作為本發(fā)明所述利用鹽生紅胞藻產(chǎn)藻紅蛋白和多不飽和脂肪酸的方法的一種優(yōu)選方案，其中：所述人工海水發(fā)酵培養(yǎng)基包括NaCl、MgSO₄·7H₂O、KCl、NaNO₃、CaCl₂·2H₂O、KH₂PO₄、Tricine pH 7.8、NH₄Cl、Na₂EDTA·2H₂O、H₃BO₃、FeCl₃·6H₂O、MnSO₄·H₂O、ZnSO₄·7H₂O、CoCl₂·6H₂O、HCl、HEPES bufferpH 7.8或Vitamin B₁₂中的一種或幾種。

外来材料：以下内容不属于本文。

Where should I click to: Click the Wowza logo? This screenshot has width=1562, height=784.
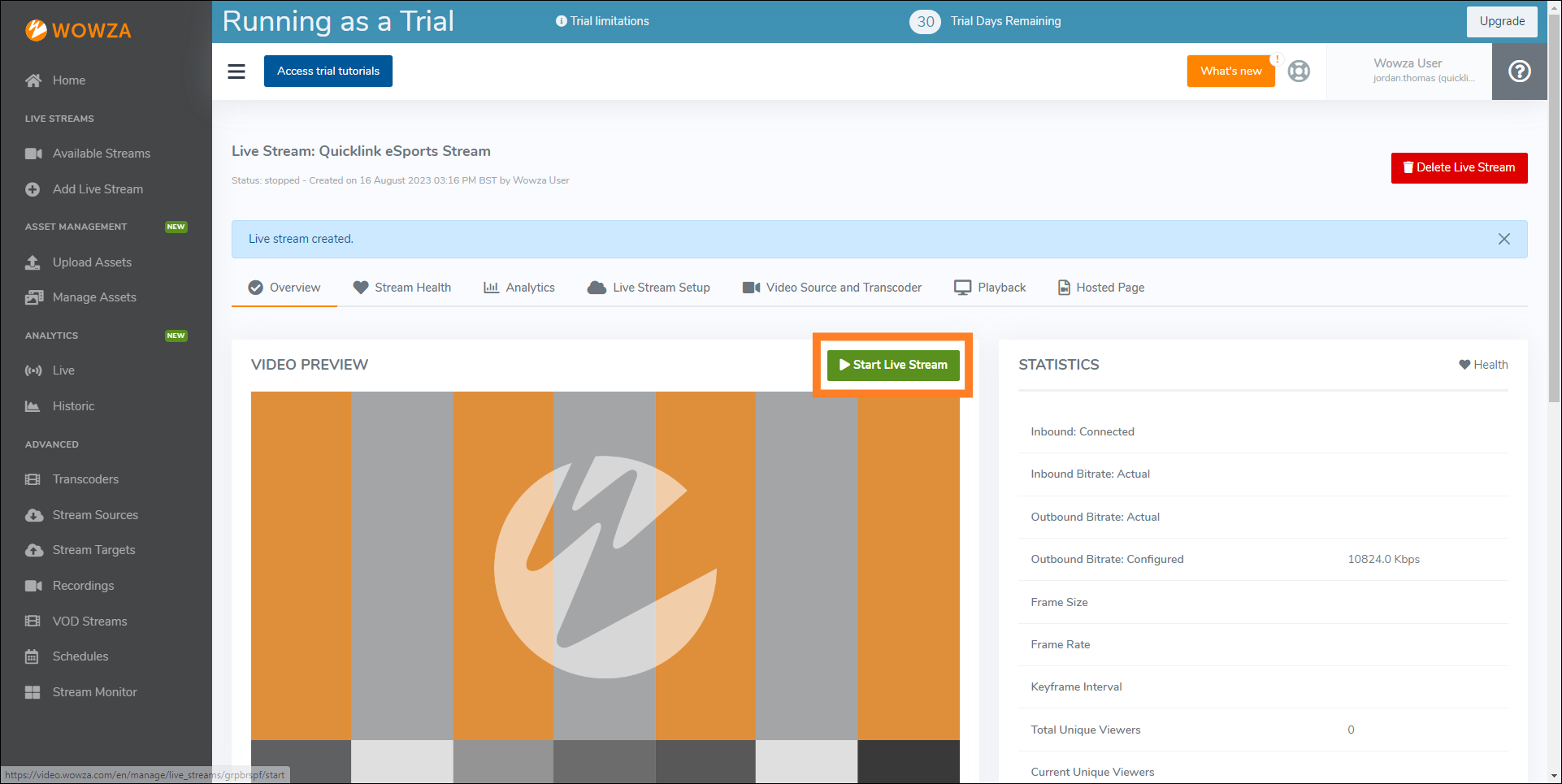[78, 31]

作為本發(fā)明所述利用鹽生紅胞藻產(chǎn)藻紅蛋白和多不飽和脂肪酸的方法的一種優(yōu)選方案，其中：所述利用種子培養(yǎng)基培養(yǎng)鹽生紅胞藻，其是將鹽生紅胞藻以10～50％的接種量接入種子培養(yǎng)基中，培養(yǎng)溫度為21～30℃、100～200rpm下培養(yǎng)40～50h。

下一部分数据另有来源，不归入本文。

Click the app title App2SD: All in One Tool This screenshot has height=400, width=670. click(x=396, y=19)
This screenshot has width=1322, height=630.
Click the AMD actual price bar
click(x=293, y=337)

作為本發(fā)明所述利用鹽生紅胞藻產(chǎn)藻紅蛋白和多不飽和脂肪酸的方法的一種優(yōu)選方案，其中：所述利用不同波長和強度的光培養(yǎng)，其是利用不同波長和強度的光在溫度為21～30℃，pH值為5～9，通氣速率為0.01～10m³·min^-1，光照強度50～500為μmol m^-2s^-1的條件下，培養(yǎng)5～14天。

作為本發(fā)明所述利用鹽生紅胞藻產(chǎn)藻紅蛋白和多不飽和脂肪酸的方法的一種優(yōu)選方案，其中：所述利用不同波長和強度的光，其中，所述光包括紅光、藍(lán)光、紅藍(lán)混合光，其與發(fā)酵培養(yǎng)基液面的距離為15～30cm。

作為本發(fā)明所述利用鹽生紅胞藻產(chǎn)藻紅蛋白和多不飽和脂肪酸的方法的一種優(yōu)選方案，其中：所述紅藍(lán)混合光，其混合比例為藍(lán)光：紅光＝1:0.1～10。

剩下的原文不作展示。